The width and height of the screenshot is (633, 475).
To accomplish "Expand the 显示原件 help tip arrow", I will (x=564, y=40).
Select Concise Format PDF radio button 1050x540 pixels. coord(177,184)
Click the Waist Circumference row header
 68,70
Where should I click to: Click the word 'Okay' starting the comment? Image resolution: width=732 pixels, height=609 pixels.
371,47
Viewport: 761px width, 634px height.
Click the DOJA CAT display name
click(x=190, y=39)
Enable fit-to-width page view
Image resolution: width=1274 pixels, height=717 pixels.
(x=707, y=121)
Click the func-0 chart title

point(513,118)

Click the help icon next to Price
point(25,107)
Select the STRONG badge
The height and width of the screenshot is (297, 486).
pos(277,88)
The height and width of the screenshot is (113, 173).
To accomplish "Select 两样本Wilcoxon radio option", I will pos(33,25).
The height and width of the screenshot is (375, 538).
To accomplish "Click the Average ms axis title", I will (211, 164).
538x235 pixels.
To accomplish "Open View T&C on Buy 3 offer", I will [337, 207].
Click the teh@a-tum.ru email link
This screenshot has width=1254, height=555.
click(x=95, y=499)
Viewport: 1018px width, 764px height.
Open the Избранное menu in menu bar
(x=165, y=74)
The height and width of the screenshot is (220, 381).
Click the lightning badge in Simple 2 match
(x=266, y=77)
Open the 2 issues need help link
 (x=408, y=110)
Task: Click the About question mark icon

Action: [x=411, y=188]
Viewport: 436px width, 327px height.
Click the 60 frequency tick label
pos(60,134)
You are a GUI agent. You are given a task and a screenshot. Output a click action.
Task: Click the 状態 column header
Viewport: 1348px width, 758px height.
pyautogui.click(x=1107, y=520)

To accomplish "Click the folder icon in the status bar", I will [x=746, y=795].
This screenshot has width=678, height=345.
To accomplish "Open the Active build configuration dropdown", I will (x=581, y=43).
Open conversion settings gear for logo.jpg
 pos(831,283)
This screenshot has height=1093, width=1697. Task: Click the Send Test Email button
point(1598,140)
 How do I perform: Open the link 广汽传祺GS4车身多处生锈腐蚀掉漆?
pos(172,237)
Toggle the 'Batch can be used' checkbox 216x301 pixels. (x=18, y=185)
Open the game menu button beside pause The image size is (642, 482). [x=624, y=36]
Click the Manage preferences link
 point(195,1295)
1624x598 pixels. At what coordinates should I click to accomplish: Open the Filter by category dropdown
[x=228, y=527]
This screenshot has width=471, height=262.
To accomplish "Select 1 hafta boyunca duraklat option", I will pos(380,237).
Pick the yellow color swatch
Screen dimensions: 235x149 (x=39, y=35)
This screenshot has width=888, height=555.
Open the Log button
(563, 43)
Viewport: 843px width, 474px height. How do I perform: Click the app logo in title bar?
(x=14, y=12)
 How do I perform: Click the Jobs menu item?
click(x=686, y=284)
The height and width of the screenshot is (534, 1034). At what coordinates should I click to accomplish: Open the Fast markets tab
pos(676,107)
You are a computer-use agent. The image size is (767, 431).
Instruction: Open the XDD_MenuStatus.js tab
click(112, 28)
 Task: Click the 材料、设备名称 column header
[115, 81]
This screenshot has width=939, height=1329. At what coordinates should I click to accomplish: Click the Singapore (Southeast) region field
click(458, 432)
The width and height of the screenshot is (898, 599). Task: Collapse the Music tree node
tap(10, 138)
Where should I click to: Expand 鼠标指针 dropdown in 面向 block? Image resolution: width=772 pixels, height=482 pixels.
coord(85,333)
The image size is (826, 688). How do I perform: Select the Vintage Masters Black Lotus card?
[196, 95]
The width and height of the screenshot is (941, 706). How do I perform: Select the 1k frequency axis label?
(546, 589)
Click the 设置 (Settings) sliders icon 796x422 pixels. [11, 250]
----
**What you should do**
Please copy out every entry word for word.

**Answer section**
The width and height of the screenshot is (633, 475).
To accomplish "Expand the 显示原件 help tip arrow", I will (x=564, y=40).
Select Concise Format PDF radio button 1050x540 pixels. coord(177,184)
Click the Waist Circumference row header
 68,70
Where should I click to: Click the word 'Okay' starting the comment? Image resolution: width=732 pixels, height=609 pixels.
371,47
Viewport: 761px width, 634px height.
Click the DOJA CAT display name
click(x=190, y=39)
Enable fit-to-width page view
Image resolution: width=1274 pixels, height=717 pixels.
(x=707, y=121)
Click the func-0 chart title

point(513,118)

Click the help icon next to Price
point(25,107)
Select the STRONG badge
The height and width of the screenshot is (297, 486).
pos(277,88)
The height and width of the screenshot is (113, 173).
To accomplish "Select 两样本Wilcoxon radio option", I will pos(33,25).
The height and width of the screenshot is (375, 538).
To accomplish "Click the Average ms axis title", I will (211, 164).
538x235 pixels.
To accomplish "Open View T&C on Buy 3 offer", I will [337, 207].
Click the teh@a-tum.ru email link
This screenshot has width=1254, height=555.
click(x=95, y=499)
Viewport: 1018px width, 764px height.
Open the Избранное menu in menu bar
(x=165, y=74)
The height and width of the screenshot is (220, 381).
Click the lightning badge in Simple 2 match
(x=266, y=77)
Open the 2 issues need help link
 (x=408, y=110)
Task: Click the About question mark icon

Action: [x=411, y=188]
Viewport: 436px width, 327px height.
Click the 60 frequency tick label
pos(60,134)
You are a GUI agent. You are given a task and a screenshot. Output a click action.
Task: Click the 状態 column header
Viewport: 1348px width, 758px height.
pyautogui.click(x=1107, y=520)

To accomplish "Click the folder icon in the status bar", I will [x=746, y=795].
This screenshot has width=678, height=345.
To accomplish "Open the Active build configuration dropdown", I will (x=581, y=43).
Open conversion settings gear for logo.jpg
 pos(831,283)
This screenshot has height=1093, width=1697. Task: Click the Send Test Email button
point(1598,140)
 How do I perform: Open the link 广汽传祺GS4车身多处生锈腐蚀掉漆?
pos(172,237)
Toggle the 'Batch can be used' checkbox 216x301 pixels. (x=18, y=185)
Open the game menu button beside pause The image size is (642, 482). [x=624, y=36]
Click the Manage preferences link
 point(195,1295)
1624x598 pixels. At what coordinates should I click to accomplish: Open the Filter by category dropdown
[x=228, y=527]
This screenshot has width=471, height=262.
To accomplish "Select 1 hafta boyunca duraklat option", I will pos(380,237).
Pick the yellow color swatch
Screen dimensions: 235x149 (x=39, y=35)
This screenshot has width=888, height=555.
Open the Log button
(563, 43)
Viewport: 843px width, 474px height. How do I perform: Click the app logo in title bar?
(x=14, y=12)
 How do I perform: Click the Jobs menu item?
click(x=686, y=284)
The height and width of the screenshot is (534, 1034). At what coordinates should I click to accomplish: Open the Fast markets tab
pos(676,107)
You are a computer-use agent. The image size is (767, 431).
Instruction: Open the XDD_MenuStatus.js tab
click(112, 28)
 Task: Click the 材料、设备名称 column header
[115, 81]
This screenshot has width=939, height=1329. At what coordinates should I click to accomplish: Click the Singapore (Southeast) region field
click(458, 432)
The width and height of the screenshot is (898, 599). Task: Collapse the Music tree node
tap(10, 138)
Where should I click to: Expand 鼠标指针 dropdown in 面向 block? Image resolution: width=772 pixels, height=482 pixels.
coord(85,333)
The image size is (826, 688). How do I perform: Select the Vintage Masters Black Lotus card?
[196, 95]
The width and height of the screenshot is (941, 706). How do I perform: Select the 1k frequency axis label?
(546, 589)
Click the 设置 (Settings) sliders icon 796x422 pixels. [11, 250]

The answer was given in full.